W trybie strategicznym odkładane są wszystkie karty zwycięstwa (Victory Cards), a znaczenia nabierają liczby umieszczone obok nazw poszczególnych miast. Po ściśle określonej liczbie tur następuje finałowa walka, po której zwycięzcą jest osoba posiadająca kontrolę nad miastami o największej ilości punktów.

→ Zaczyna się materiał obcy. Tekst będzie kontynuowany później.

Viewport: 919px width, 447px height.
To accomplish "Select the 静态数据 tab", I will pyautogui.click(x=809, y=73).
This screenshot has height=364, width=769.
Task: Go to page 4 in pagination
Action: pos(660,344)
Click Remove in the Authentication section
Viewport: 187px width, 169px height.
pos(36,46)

Tryb bloodbath spodoba się z pewnością wszystkim miłośnikom gier fpp. Z gry odkłada się wszystkie Victory Cards, część dotyczących reaktorów itp. oraz żetony reliktów i pieniędzy. Kultyści mnożą się co turę jak króliki, a celem jest wybicie wszystkich pozostałych. Wygrywa ten, którego kultyści pozostaną samotni na planszy depcząc popioły swych wrogów.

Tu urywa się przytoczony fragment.